Describing herself simply as a 'modern English musician' Eliza Carthy, has been touring on and off since the age of fourteen and first appeared on record in 1990 as a member of The Mrs Ackroyd Band alongside such notables as Les Barker, June Tabor and her father Martin Carthy.
After two collaborative recordings with Nancy Kerr, she released her first solo album Heat, Light & Sound, for Topic Records in 1996, a selection of traditional songs, two of which open this new selection of her work which is drawn entirely from her solo recordings for the label and closing with a track from 2017's Big Machine album. This last record saw her fronting the 12-piece Wayward Band; it was an album which wowed critics and none more so than Mojo which praised her for whipping "her characteristic fondness for adventure into ever grander and more colourful directions."

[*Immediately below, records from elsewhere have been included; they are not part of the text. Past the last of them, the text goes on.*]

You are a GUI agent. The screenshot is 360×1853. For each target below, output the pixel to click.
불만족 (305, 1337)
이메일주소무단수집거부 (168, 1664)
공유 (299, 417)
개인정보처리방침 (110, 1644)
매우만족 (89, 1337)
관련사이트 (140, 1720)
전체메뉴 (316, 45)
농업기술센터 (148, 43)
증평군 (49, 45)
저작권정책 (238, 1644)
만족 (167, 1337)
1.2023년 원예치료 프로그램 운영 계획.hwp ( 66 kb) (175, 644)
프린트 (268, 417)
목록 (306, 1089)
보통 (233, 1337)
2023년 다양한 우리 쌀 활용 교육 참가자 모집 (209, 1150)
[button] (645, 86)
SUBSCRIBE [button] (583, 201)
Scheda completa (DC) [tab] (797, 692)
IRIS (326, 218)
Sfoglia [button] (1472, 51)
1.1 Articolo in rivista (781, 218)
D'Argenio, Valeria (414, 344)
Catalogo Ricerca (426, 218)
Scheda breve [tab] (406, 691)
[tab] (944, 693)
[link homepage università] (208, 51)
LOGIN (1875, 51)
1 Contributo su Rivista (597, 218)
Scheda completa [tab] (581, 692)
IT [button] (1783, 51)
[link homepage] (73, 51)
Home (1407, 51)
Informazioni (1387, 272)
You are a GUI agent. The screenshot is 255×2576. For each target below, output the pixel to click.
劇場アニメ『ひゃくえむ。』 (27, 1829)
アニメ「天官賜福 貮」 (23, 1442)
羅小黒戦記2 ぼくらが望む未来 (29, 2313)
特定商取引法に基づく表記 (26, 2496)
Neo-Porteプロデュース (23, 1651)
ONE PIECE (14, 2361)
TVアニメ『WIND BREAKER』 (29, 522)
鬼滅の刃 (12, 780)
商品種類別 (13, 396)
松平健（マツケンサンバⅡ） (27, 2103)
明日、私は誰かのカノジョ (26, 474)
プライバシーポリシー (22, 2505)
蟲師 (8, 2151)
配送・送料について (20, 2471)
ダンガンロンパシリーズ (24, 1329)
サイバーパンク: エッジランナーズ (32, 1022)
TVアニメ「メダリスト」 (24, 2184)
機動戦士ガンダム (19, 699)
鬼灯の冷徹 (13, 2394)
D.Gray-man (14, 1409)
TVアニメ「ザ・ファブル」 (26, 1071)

To describe Eliza Carthy as prolific simply doesn't do justice to her tireless touring and recording which aside from her solo work includes recordings with parents Martin Carthy and Norma Waterson in Waterson:Carthy, and acclaimed albums with each of them (The Gift and The Moral of the Elephant), plus the Imagined Village and countless others, most recently teaming up Tim Ericksen and with fellow fiddlers Bella Hardy, Lucy Farrell and Kate Young.
Eliza has often given 'trad folk' a radical makeover like the track 'Clark Saunders' from her Topic debut is a wonderfully true, unaccompanied delight; while the amalgam of 'No Man's Jig'/'Hanoverian Dance'/'Three Jolly Sheepskins' from 2002's Anglicana shows off her acute instrumental skills alongside the likes of Jon Boden, John Spiers and Ben Ivitsky. Neither track would offend the purists. Neither should her version of the traditional ballad 'Willow Tree', also taken from Anglicana, rendered in the lazy style of Hoagy Carmichael. It was with the two CD collection Red Rice in 1998 that Eliza Carthy really announced herself as a songwriter but also as an innovator.
An Introduction To Eliza Carthy may be a mere snapshot of Eliza Carthy's cram-packed career, focussing as it does on her individual recordings for Topic, but it certainly underlines the indelible impression she has made - not just on folk music - but on modern music per se. Like any good 'introduction' it will also leave you wanting more.